Dataset entries:

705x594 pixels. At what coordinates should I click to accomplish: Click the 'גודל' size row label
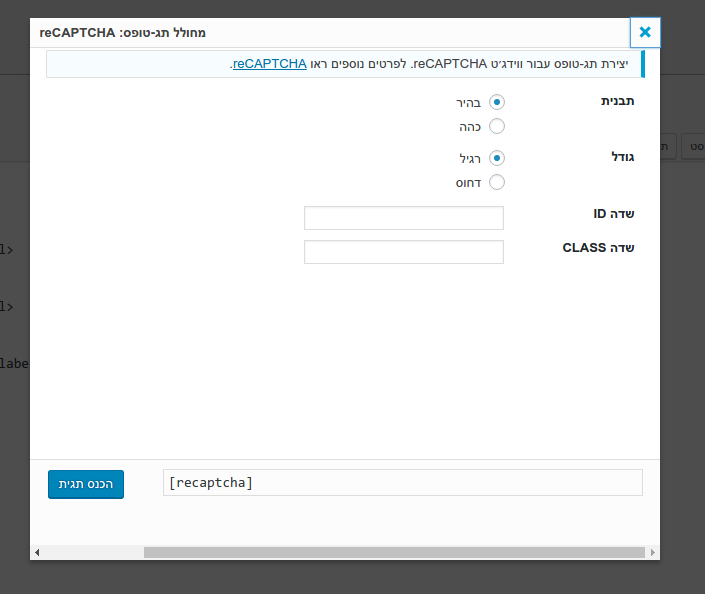(x=622, y=157)
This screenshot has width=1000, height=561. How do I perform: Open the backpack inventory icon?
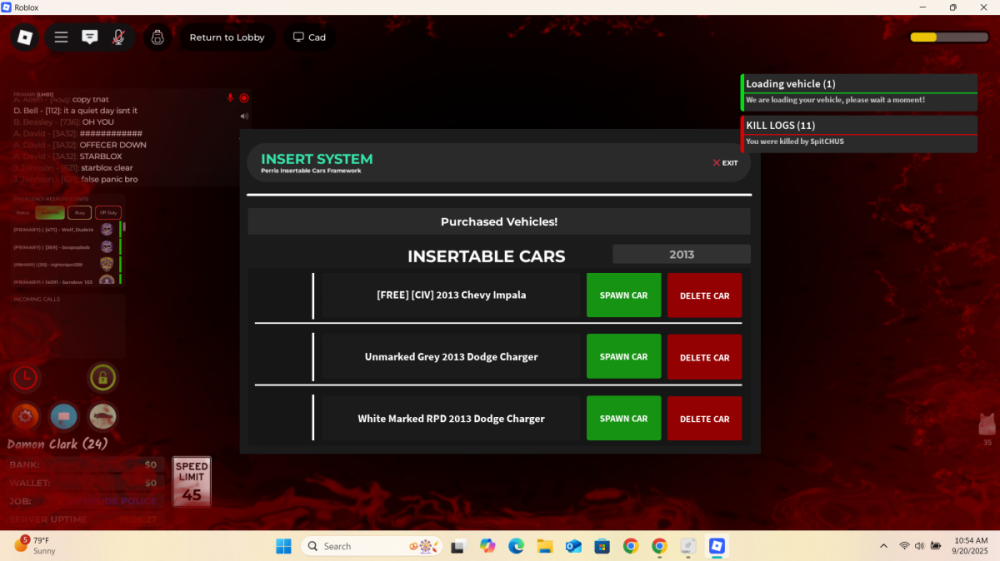tap(157, 37)
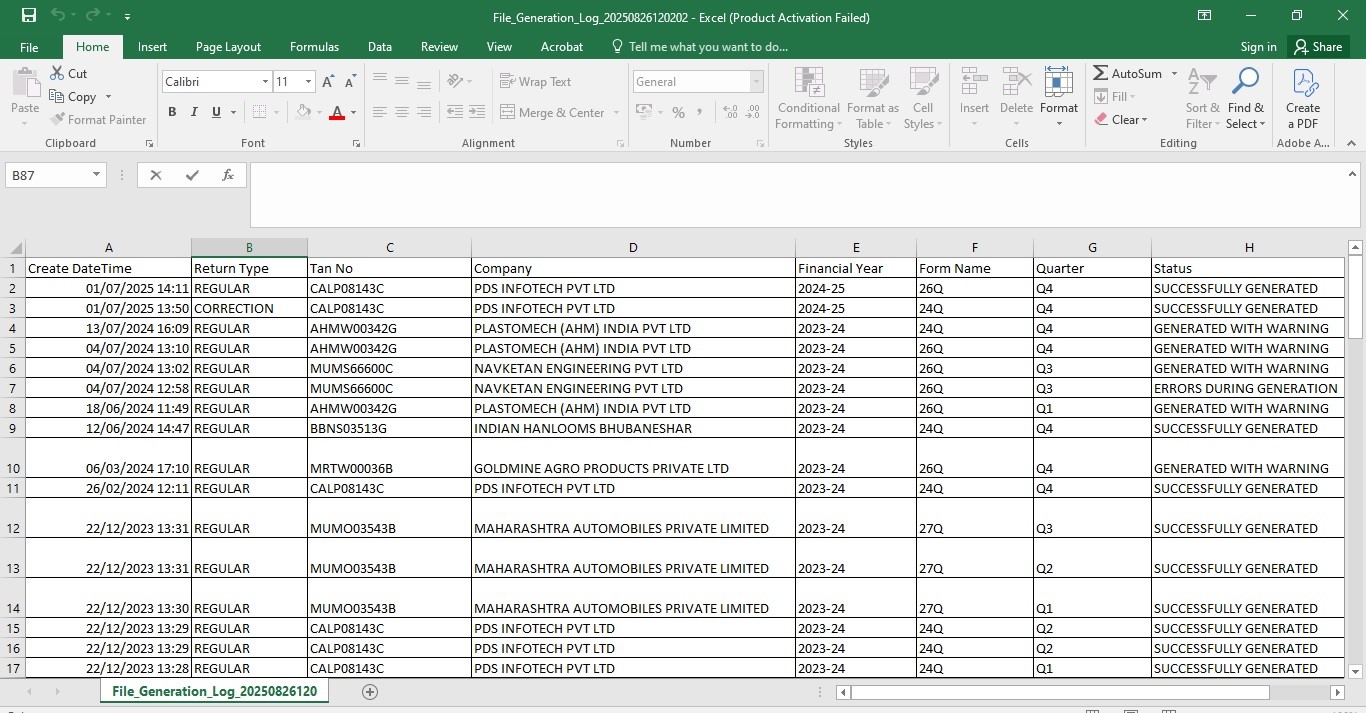Expand the font name Calibri dropdown
Screen dimensions: 1366x713
pos(265,82)
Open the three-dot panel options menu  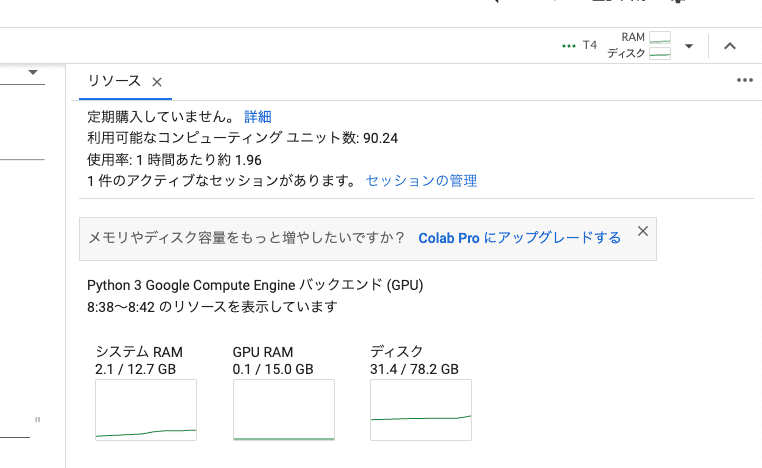[744, 81]
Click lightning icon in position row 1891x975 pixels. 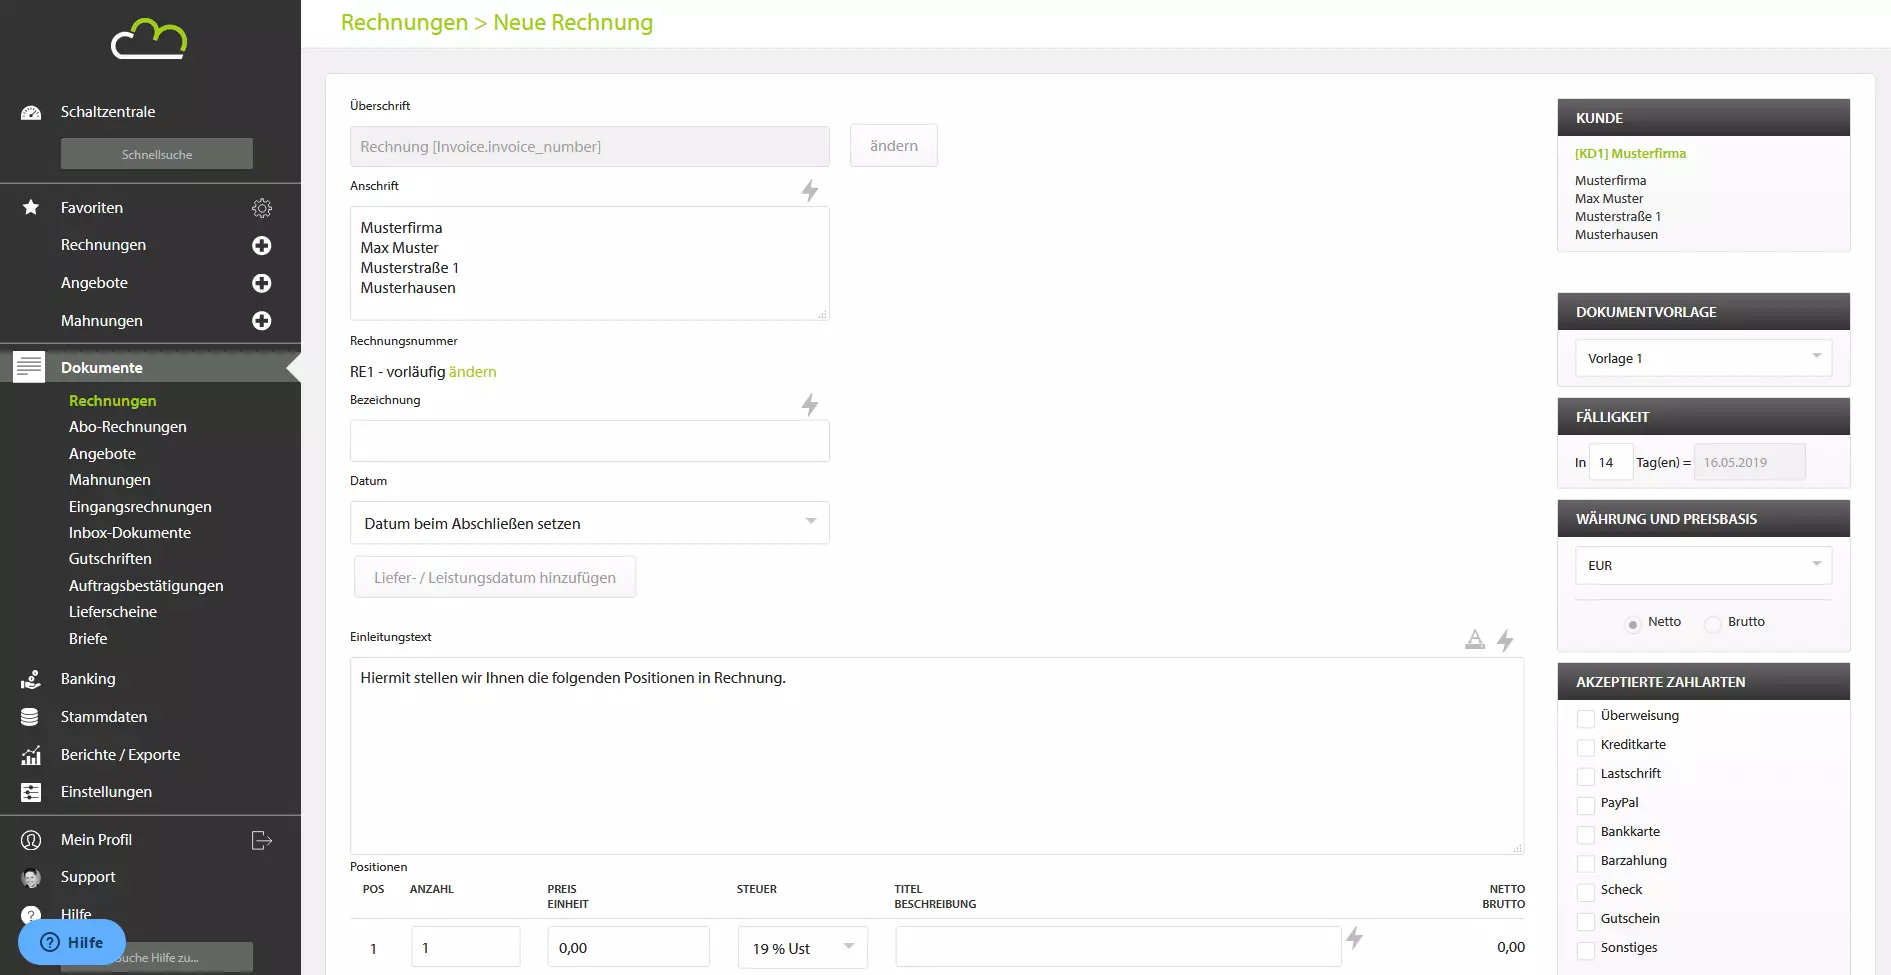coord(1355,938)
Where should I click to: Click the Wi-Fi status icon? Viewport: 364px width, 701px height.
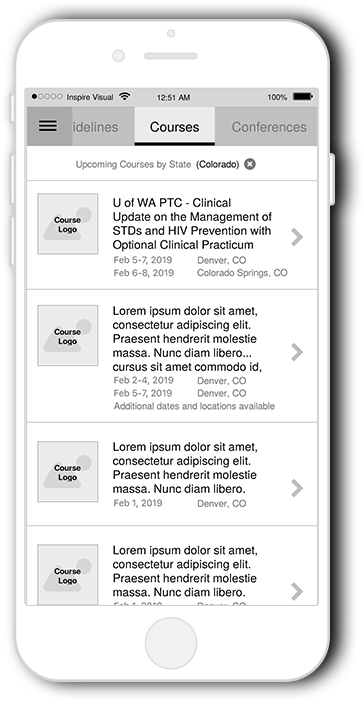[125, 97]
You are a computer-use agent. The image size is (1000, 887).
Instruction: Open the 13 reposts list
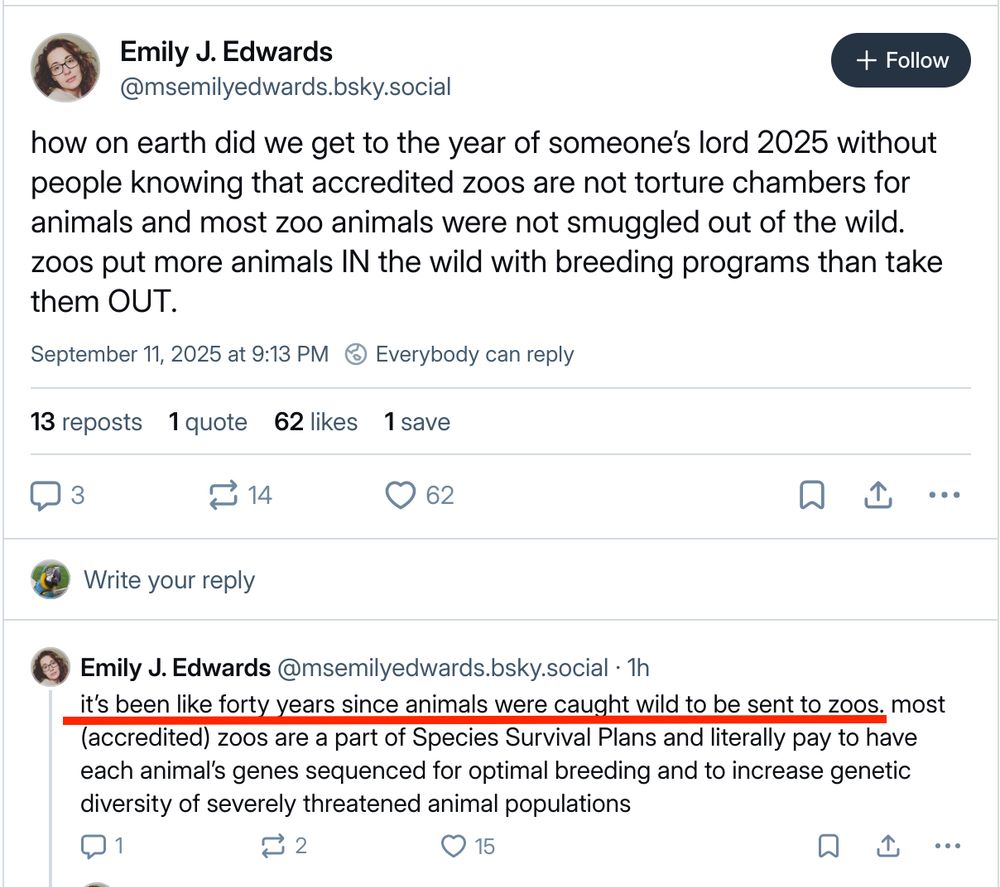coord(86,422)
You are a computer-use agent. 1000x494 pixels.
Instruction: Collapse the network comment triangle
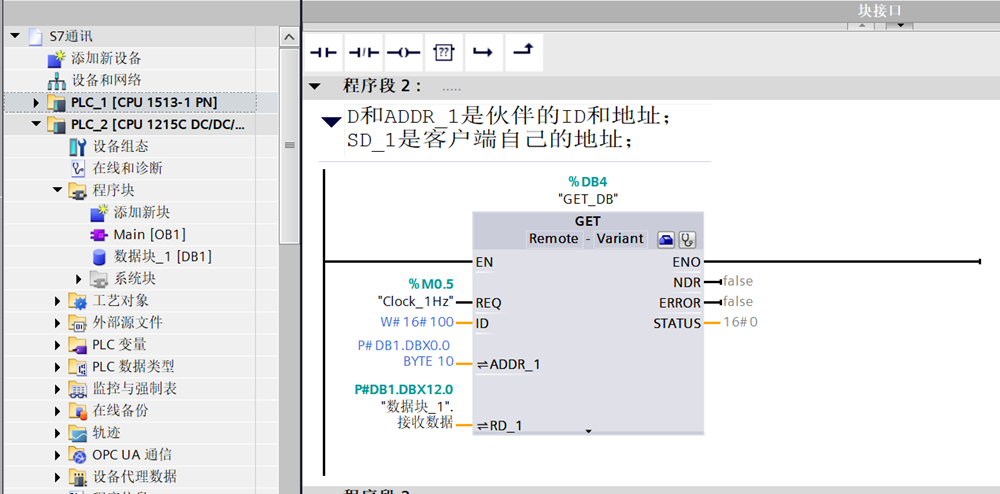pos(330,122)
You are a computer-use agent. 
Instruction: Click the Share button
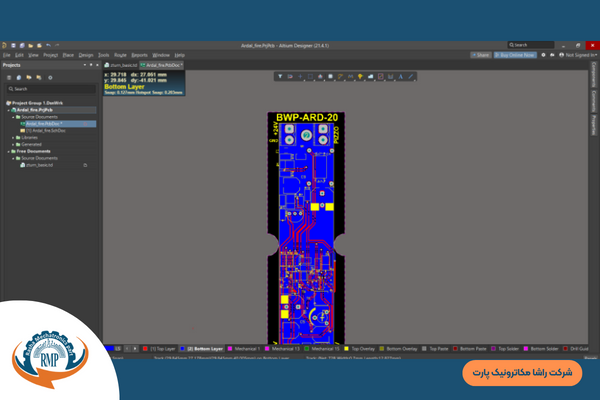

Exercise directions:
Search the listing for "agent" and copy each line holding it.

Solution:
You are a computer-use agent. The image size is (1000, 887).
You are a computer-use agent. 1000x494 pixels.
You are a computer-use agent. 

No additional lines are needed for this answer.